• **Задание a**
Прочитайте текст ниже и перечислите всё, что, согласно описанию поездки Сахарова, происходит во время бесконечных стоянок поезда на узловых станциях.

• **Текст**
========================================================================

А XX век все еще агонизирует на шестой части суши.
***

Часто в последние месяцы вспоминаю вот что. А.Д. Сахаров, отправившись студентом в эвакуацию, ехал на восток в теплушке месяц, и в темное время суток придвигался к буржуйке, чтобы в отблеске пламени видеть страницы новейшей монографии по квантовой механике. Состав плетется, то сонно постукивая через мокрые, залитые дождями поля, то пропуская военные эшелоны навстречу; или бесконечно стоит на узловых: паровоз у водоразбора стравливает в осень облако пара, тучи галок ссорятся на облетевших березах, шпалы воняют креозотом, народ суетится с чайниками за кипятком, седое звездное небо висит низко над черной, еще бесснежной землей… как вдруг кричат от вагона к вагону «Поехали!» — и дорожный позвоночник вытягивается издалека — вдаль, грохоча сцепными замками, чтобы снова стронуть в безвестность скопище судеб. Вот такое видение. Мне кажется, очень многие сейчас находятся в сходном дорожно-тоскливом положении перемен. Главное — не забывать, как стемнеет, придвигаться к печурке и продолжать делать свое дело.
***

Без человека

Амундсен стал тем, кто он есть, благодаря новшеству в технологии достижения полюса: он рассчитал, что необходимый для броска и возвращения груз лучше всего сделать самоходным — в конце пути он скармливал по одной собаке другим собакам, что придавало экспедиции импульс: подобно тому, как ракета набирает скорость за счет отделения отработанных ступеней.

========================================================================

• **Выдержка из данных**
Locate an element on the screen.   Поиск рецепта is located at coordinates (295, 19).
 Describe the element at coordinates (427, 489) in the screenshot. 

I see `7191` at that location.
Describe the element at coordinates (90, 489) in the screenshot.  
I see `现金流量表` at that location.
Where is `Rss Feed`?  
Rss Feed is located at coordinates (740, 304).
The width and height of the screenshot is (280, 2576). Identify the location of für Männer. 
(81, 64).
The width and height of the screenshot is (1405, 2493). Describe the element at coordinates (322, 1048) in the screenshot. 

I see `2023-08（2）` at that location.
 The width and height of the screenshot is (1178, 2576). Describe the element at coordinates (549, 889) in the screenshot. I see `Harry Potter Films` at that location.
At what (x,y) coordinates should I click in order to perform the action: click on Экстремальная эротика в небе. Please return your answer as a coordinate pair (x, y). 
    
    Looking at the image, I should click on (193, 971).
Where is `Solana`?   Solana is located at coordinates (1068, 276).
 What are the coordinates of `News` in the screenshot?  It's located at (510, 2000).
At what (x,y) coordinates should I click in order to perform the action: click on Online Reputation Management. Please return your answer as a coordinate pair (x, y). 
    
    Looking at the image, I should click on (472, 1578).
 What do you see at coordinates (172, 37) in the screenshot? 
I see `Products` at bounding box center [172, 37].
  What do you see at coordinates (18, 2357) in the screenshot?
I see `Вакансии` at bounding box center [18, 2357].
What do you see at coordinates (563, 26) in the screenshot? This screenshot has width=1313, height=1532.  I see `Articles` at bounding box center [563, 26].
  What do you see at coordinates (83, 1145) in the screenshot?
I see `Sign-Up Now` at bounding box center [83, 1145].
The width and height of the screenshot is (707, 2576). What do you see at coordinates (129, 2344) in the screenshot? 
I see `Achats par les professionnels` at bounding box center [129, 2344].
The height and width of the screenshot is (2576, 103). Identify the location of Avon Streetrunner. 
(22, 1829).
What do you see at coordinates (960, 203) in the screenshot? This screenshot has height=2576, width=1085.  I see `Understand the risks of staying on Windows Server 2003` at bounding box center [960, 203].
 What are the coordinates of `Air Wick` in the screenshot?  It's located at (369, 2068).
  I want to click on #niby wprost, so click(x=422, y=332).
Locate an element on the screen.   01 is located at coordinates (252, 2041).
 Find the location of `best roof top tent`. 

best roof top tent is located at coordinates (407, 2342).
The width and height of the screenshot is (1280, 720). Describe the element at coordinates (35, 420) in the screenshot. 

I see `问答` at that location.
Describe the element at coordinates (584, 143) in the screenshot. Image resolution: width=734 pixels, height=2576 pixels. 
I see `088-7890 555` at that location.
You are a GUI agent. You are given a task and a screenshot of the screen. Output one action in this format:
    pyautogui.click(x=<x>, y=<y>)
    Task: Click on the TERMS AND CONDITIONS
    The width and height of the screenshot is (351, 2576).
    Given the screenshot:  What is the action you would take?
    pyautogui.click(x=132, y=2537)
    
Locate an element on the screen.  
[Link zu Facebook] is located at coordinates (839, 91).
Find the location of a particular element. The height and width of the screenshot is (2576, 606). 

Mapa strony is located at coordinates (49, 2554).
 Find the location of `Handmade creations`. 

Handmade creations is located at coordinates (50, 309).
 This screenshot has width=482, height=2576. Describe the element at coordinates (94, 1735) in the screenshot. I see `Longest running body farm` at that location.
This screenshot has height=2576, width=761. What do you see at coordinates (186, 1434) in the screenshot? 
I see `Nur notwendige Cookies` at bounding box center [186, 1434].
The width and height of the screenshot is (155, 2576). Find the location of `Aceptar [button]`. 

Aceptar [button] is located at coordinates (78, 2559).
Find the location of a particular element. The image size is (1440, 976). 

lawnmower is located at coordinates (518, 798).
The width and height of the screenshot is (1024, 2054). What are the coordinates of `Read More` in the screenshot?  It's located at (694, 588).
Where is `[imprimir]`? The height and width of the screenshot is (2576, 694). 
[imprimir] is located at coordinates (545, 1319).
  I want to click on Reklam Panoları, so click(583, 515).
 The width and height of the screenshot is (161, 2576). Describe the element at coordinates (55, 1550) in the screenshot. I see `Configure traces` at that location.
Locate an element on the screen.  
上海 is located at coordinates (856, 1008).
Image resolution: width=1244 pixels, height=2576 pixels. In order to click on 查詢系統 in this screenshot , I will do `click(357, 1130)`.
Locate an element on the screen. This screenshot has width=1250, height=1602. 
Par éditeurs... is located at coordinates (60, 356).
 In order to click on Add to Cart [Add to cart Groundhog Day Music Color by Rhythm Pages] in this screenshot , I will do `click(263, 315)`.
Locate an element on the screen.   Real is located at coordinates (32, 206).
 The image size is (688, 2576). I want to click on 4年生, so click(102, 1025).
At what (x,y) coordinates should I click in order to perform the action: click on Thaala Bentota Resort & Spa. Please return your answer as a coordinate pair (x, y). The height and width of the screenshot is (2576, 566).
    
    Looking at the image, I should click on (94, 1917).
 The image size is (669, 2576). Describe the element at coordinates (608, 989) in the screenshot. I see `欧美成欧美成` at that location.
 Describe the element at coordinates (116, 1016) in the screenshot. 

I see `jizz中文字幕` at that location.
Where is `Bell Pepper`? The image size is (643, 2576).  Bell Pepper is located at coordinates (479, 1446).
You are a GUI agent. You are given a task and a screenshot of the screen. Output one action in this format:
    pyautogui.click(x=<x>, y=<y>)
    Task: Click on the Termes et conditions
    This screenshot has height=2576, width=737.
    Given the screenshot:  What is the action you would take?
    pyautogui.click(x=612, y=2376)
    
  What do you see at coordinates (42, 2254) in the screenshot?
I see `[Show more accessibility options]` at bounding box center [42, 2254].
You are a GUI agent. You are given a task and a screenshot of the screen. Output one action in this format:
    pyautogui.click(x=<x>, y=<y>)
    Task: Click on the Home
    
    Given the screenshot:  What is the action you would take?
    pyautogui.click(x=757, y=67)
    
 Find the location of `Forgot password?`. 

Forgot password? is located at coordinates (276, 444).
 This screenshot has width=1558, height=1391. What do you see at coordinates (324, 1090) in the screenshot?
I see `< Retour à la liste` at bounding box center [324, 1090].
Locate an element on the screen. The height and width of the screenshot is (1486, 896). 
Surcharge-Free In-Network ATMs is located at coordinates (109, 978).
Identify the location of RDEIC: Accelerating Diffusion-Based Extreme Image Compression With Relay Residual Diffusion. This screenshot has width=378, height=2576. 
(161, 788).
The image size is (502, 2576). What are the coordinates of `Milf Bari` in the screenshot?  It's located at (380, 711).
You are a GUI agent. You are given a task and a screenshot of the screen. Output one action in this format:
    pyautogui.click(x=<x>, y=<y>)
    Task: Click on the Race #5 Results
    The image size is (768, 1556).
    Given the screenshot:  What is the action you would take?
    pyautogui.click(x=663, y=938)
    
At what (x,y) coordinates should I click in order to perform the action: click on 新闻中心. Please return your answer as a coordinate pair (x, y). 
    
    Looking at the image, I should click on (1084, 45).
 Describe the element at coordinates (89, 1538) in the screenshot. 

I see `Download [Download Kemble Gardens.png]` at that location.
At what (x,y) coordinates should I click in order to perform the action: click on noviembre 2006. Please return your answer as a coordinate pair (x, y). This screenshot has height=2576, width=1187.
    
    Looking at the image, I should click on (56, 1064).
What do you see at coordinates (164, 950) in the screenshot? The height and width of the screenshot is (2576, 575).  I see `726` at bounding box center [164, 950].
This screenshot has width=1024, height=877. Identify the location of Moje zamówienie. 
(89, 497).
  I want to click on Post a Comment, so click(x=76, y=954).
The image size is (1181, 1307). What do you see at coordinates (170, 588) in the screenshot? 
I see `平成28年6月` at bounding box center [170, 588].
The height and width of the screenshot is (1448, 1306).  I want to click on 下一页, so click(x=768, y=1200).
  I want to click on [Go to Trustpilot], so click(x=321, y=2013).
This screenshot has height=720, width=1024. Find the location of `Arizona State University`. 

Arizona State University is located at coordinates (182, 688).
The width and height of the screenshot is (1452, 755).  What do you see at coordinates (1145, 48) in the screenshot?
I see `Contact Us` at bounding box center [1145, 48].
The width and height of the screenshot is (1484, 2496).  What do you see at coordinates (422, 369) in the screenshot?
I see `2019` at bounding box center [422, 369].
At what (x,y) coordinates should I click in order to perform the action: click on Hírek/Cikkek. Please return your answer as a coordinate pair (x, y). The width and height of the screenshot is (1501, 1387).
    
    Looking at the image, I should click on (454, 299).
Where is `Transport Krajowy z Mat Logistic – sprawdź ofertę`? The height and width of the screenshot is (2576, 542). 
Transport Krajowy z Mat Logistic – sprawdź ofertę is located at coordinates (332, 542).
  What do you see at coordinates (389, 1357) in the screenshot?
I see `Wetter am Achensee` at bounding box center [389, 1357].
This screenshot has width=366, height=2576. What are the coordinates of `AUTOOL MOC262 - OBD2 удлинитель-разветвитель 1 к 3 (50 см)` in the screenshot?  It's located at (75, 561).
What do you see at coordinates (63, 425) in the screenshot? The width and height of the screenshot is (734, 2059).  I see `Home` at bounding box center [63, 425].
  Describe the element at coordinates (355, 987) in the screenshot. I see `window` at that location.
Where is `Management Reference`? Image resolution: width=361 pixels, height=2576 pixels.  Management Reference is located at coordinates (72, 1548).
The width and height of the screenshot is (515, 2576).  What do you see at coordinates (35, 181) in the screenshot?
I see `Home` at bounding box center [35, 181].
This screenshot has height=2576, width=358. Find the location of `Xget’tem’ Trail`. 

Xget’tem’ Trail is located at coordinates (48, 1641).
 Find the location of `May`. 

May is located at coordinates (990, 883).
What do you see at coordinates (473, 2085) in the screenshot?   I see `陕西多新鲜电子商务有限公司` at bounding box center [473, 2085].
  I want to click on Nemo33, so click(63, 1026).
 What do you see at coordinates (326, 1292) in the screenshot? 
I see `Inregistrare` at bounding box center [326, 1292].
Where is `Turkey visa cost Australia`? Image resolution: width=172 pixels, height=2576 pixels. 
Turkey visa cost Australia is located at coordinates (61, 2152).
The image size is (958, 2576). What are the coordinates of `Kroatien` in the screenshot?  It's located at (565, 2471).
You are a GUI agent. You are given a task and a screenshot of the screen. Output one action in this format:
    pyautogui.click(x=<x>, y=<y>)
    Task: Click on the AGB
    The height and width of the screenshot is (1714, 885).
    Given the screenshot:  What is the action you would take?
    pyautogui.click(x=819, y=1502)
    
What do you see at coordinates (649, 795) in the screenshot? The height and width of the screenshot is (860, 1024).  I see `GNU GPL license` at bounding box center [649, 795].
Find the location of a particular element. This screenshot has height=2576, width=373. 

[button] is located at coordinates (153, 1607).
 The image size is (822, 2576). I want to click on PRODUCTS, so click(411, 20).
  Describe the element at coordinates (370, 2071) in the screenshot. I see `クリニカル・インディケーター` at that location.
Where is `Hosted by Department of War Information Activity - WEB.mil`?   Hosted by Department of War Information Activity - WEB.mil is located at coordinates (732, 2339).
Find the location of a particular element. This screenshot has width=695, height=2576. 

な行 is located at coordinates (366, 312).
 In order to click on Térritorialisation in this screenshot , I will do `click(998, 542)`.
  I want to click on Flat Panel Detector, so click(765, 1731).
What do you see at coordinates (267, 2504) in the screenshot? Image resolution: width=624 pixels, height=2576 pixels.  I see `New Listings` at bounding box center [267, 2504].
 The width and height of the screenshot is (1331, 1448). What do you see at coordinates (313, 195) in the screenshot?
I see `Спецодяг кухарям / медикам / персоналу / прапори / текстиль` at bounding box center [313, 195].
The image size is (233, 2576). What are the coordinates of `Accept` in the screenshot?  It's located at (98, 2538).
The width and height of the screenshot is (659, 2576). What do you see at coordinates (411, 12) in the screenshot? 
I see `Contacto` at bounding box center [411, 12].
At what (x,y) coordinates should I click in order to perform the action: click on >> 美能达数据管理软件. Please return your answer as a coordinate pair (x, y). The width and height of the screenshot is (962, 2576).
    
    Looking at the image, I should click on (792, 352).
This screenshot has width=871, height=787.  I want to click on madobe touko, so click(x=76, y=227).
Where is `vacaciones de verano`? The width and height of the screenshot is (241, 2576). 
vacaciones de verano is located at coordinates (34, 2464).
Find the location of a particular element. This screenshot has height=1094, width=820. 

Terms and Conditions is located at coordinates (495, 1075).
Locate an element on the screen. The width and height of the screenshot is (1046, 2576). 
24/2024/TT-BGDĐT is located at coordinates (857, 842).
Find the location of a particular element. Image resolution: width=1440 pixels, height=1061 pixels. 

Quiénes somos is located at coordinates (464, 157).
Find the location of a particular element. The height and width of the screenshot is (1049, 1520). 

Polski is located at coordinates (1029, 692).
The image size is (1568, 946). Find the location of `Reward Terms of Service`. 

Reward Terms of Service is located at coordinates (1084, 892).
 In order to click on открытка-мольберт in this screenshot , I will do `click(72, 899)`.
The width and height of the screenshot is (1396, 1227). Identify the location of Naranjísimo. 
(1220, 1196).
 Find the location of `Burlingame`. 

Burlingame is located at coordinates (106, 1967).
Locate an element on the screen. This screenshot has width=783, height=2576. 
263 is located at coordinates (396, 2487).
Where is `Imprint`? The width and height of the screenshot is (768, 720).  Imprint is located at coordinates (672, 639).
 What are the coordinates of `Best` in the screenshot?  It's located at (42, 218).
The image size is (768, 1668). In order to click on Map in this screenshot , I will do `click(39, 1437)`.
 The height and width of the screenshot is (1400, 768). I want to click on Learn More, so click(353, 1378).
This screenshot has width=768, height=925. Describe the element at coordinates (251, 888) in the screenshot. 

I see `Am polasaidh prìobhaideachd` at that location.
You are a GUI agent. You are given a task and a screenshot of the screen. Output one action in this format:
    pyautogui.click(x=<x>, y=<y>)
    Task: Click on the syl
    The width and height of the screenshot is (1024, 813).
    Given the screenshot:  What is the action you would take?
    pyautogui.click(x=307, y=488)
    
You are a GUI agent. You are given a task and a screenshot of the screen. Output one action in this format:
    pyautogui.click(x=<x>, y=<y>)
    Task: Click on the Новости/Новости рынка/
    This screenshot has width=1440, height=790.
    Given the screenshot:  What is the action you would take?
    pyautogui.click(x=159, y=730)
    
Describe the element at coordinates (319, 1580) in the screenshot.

========================================================================

• **Задание b**
Отредактируйте листинг между строкой с «coordinates (1068, 276).» и строкой с «What do you see at coordinates (563, 26)» включительно: замените «Online Reputation Management» на «Brand Monitoring», а всё остальное оставьте как есть.

• **Ответ a**
- паровоз у водоразбора стравливает в осень облако пара;
- тучи галок ссорятся на облетевших березах;
- шпалы воняют креозотом;
- народ суетится с чайниками за кипятком;
- седое звездное небо висит низко над черной, еще бесснежной землей.

• **Ответ b**
Where is `Solana`?   Solana is located at coordinates (1068, 276).
 What are the coordinates of `News` in the screenshot?  It's located at (510, 2000).
At what (x,y) coordinates should I click in order to perform the action: click on Brand Monitoring. Please return your answer as a coordinate pair (x, y). 
    
    Looking at the image, I should click on (472, 1578).
 What do you see at coordinates (172, 37) in the screenshot? 
I see `Products` at bounding box center [172, 37].
  What do you see at coordinates (18, 2357) in the screenshot?
I see `Вакансии` at bounding box center [18, 2357].
What do you see at coordinates (563, 26) in the screenshot? This screenshot has width=1313, height=1532.  I see `Articles` at bounding box center [563, 26].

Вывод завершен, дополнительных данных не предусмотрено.